--- begin Provided text ---

International Association for Engineering Geology and the Environment
- Abbreviation: IAEG
- Formation: 1964
- Type: NGO
- Purpose: Scientific and professional association
- Members: 3798
- General Secretary: Prof. Faquan Wu
- President: Prof. Vassilis Marinos
- Key people: Scott F. Burns, Jean-Alain Fleurisson, Jean Hutchinson, Rafig Azzam, Eugene Voznesensky, Huiming Tang, Bo An-Jang, Tamunoene Kingdom Simeon Abam, Doug Johnson, Helen Reeves, Resat Ulusay, Louis Wong, Stratis Karantanellis, Giorgio Lollino, Anthony Bowden, Moshood Niyi Tijani, Julien Cohen-Waeber, Francisco Nogueira de Jorge, Ranjan Kumar Dahal, Shengwen Qi, Stratis Karantanellis
- Main organ: Council
- Affiliations: International Union of Geological Sciences
- Website: www.iaeg.info
- Formerly called: International Association for Engineering Geology

= International Association for Engineering Geology and the Environment =

International scientific society

The International Association for Engineering Geology and the Environment (IAEG) (Association Internationale de Géologie de I'lngénieur et de l'Environnement), formerly International Association for Engineering Geology, is an international scientific society that was founded in 1964. It is affiliated with the International Union of Geological Sciences (IUGS) and has 3,798 members spread across 59 national groups around the world.

The association operates with three goals in mind: encourage the advancement of engineering geology; improve teaching and training within the field; and work globally to collect, evaluate, and disseminate the results of geological engineering activities. Together with Springer Science+Business Media, it publishes the Bulletin of Engineering Geology and the Environment.

The first president of the IAEG was Asher Shadmon, who held the office from 1964 to 1968. The current president is Rafig Azzam from Aachen University of Technology.

Every two years, the IAEG awards the Hans Cloos medal to an engineering geologist of outstanding merit. Every four years, the IAEG organizes an international congress, during which a general meeting of the association takes place, and the board for the subsequent four years is elected. The XII IAEG Congress was held in Turin (Italy) in September 2014. The XIII IAEG Congress will be held in San Francisco (California, USA), in September 2018, and will also serve as the 61st annual meeting of the Association of Environmental & Engineering Geologists.

--- end Provided text ---
--- begin Records provided ---

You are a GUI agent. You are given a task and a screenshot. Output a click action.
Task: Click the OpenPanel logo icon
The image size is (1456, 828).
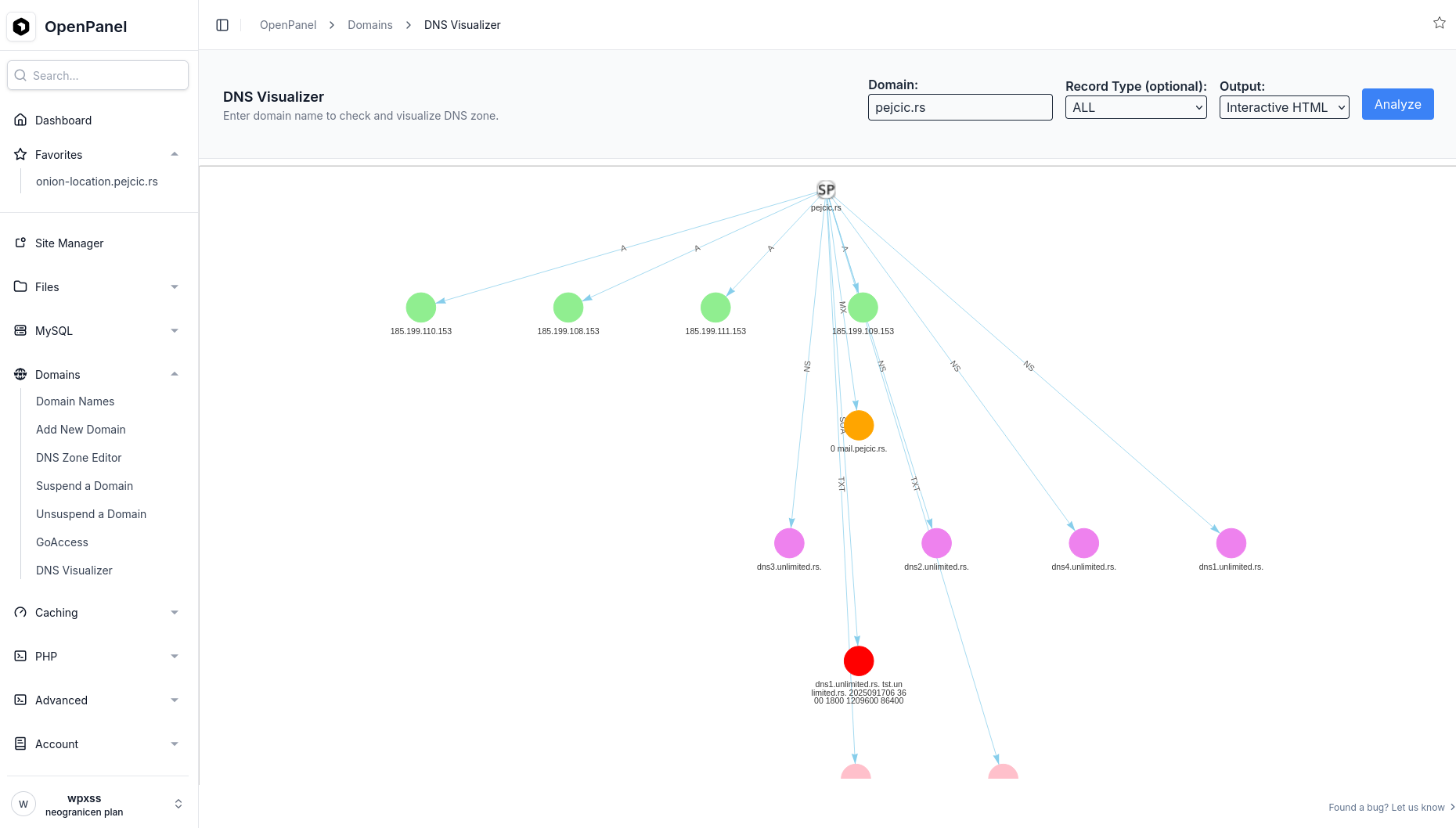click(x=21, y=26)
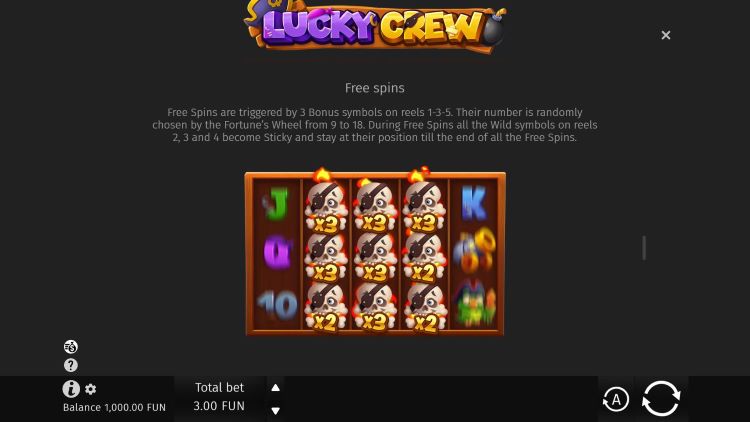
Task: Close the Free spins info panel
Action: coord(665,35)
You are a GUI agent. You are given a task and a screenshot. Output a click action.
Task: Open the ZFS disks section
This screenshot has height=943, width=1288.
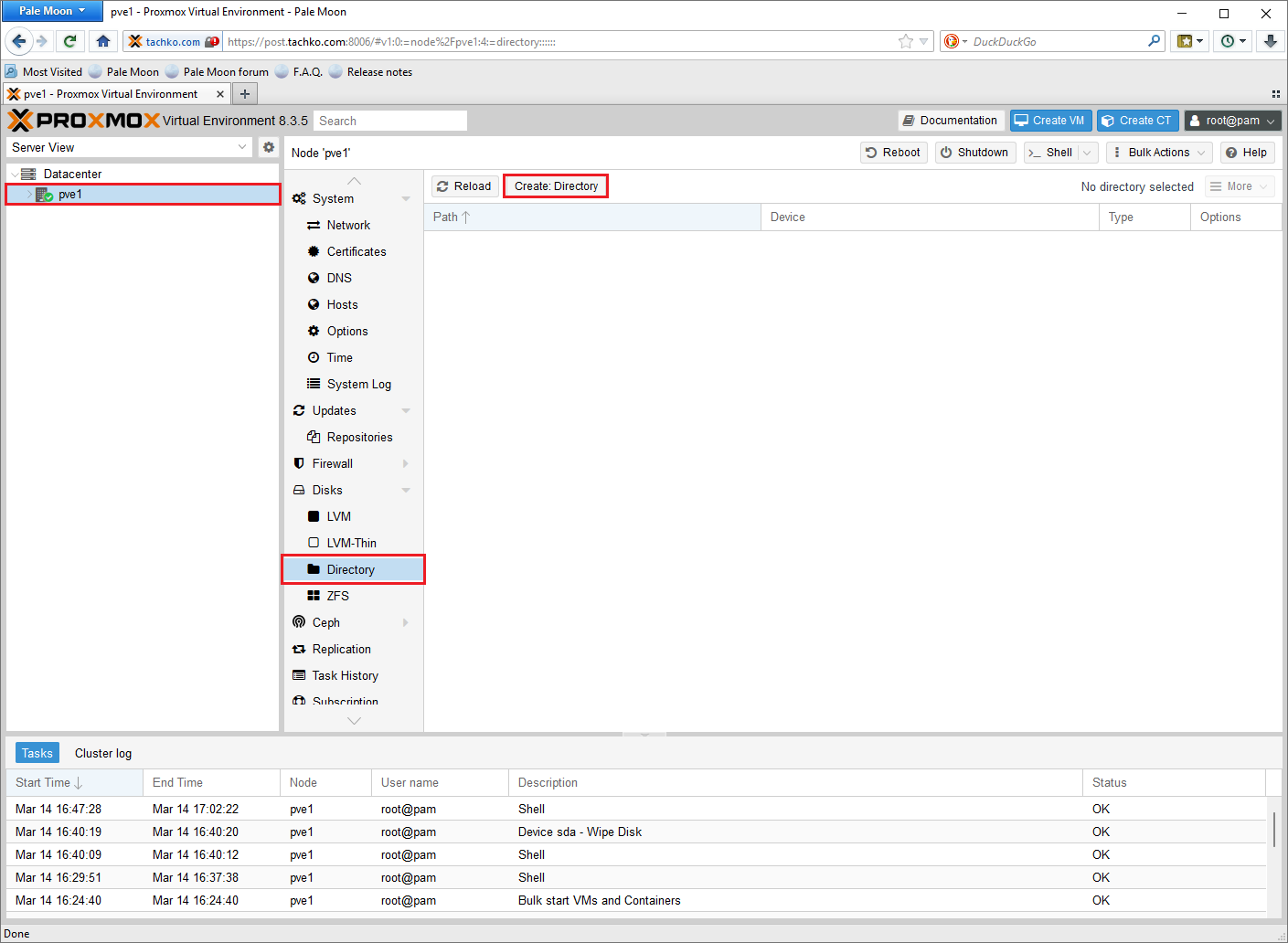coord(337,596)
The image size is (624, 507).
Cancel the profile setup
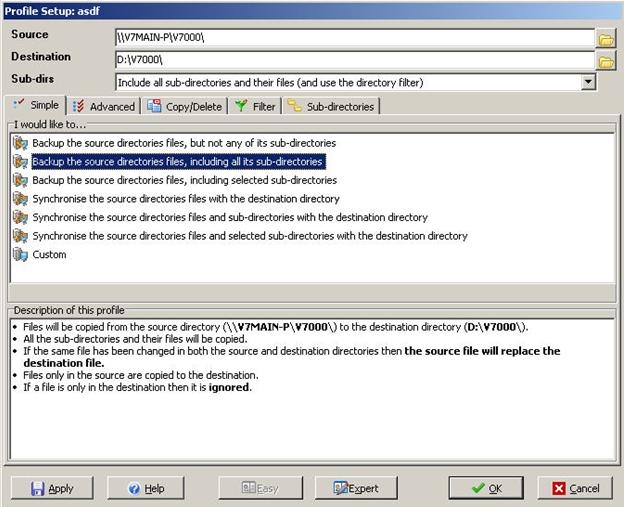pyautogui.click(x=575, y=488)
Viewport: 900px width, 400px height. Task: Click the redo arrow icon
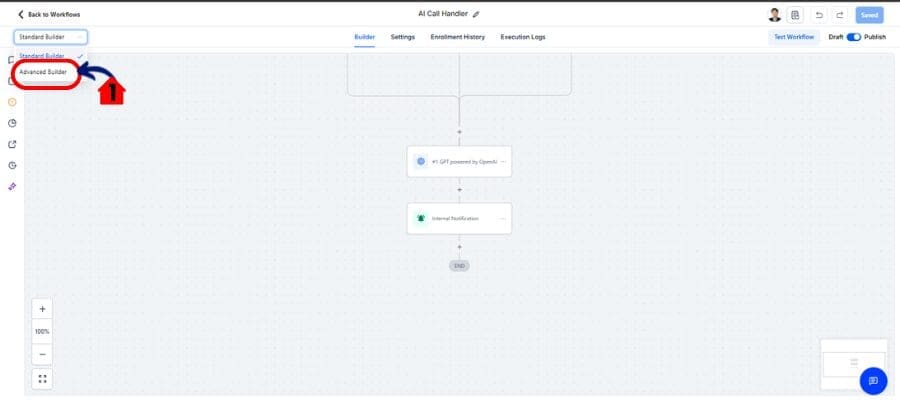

--- end Records provided ---

> What is required
According to the text about the engineering geology association, across how many national groups are its members spread? You can skip the records; they aren't needed here.

> Complete answer
59 national groups.